---------- Listing
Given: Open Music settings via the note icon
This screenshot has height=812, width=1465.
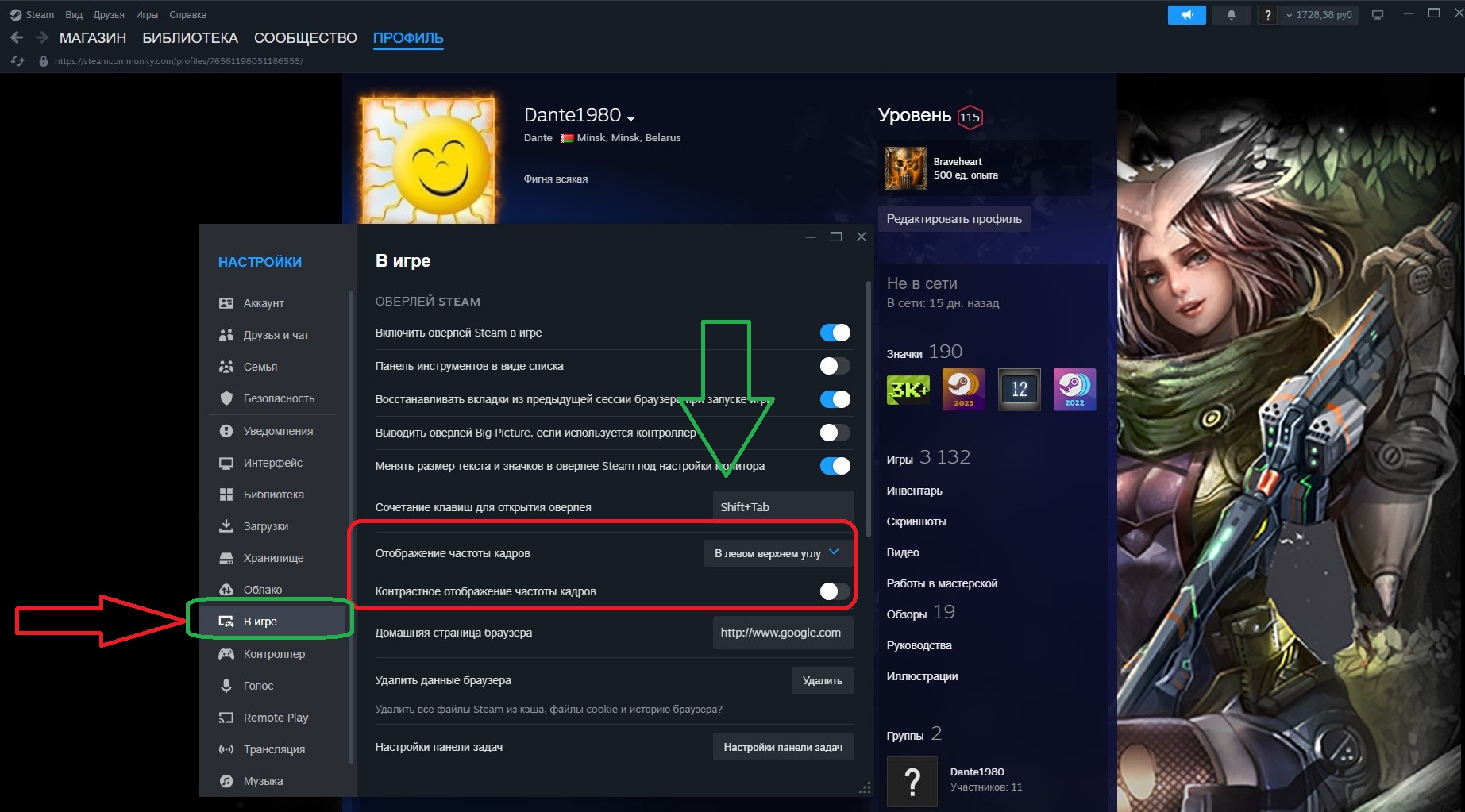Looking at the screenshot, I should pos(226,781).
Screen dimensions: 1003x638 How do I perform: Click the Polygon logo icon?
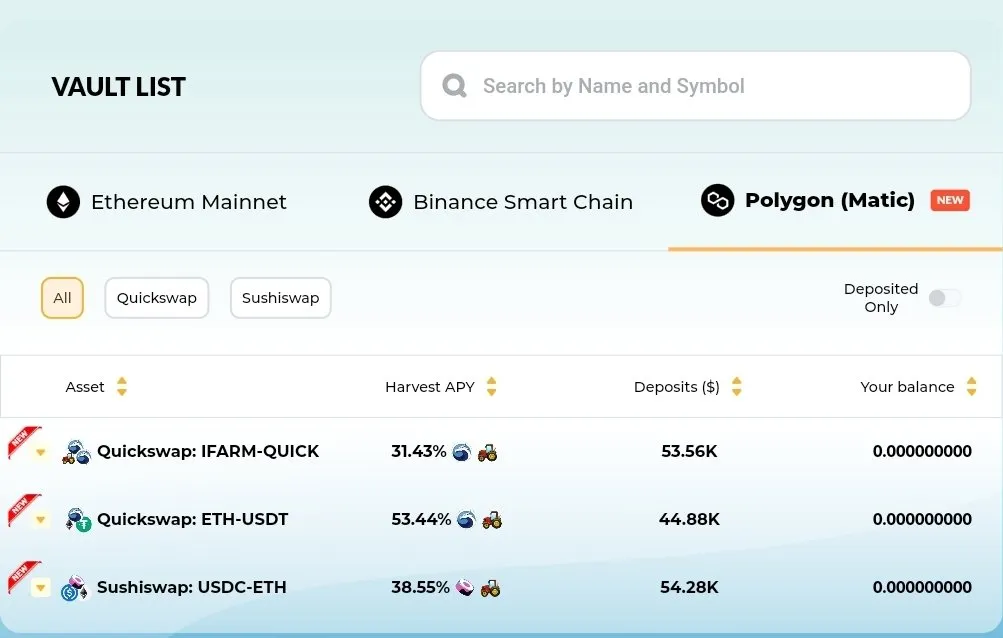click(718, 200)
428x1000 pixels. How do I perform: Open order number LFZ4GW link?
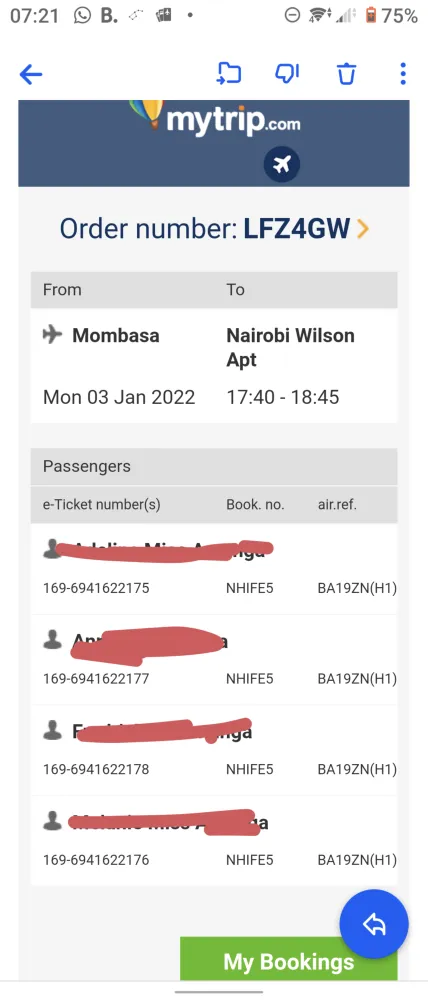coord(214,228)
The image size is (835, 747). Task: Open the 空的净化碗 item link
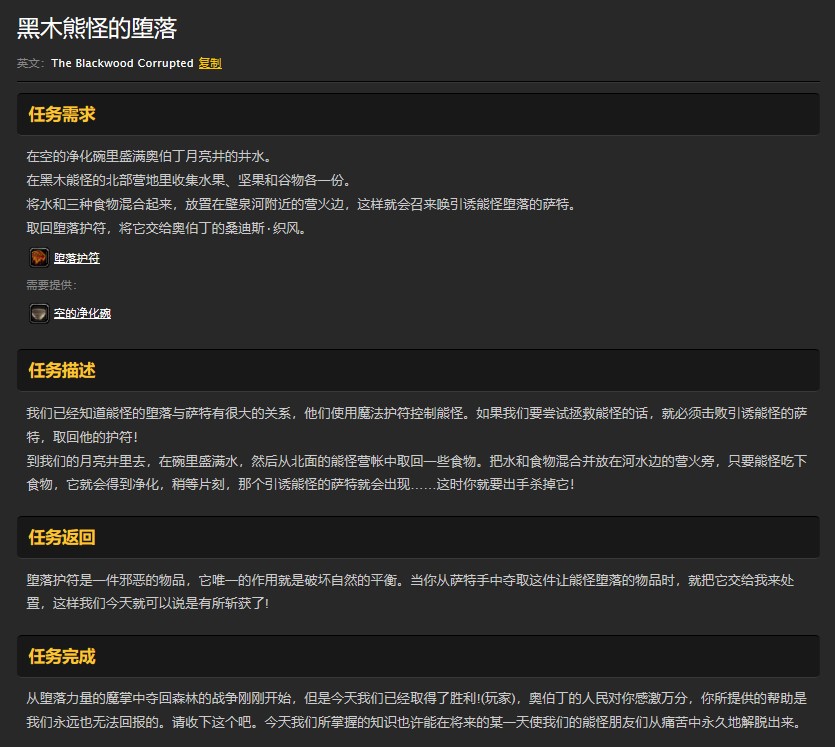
--------------------
Exercise task: Return every line of the data above that contains the string "Open". Case counts.

Task output:
Given: Open Music settings via the note icon
428x1000 pixels. How do I perform: Open order number LFZ4GW link?
The image size is (835, 747). Task: Open the 空的净化碗 item link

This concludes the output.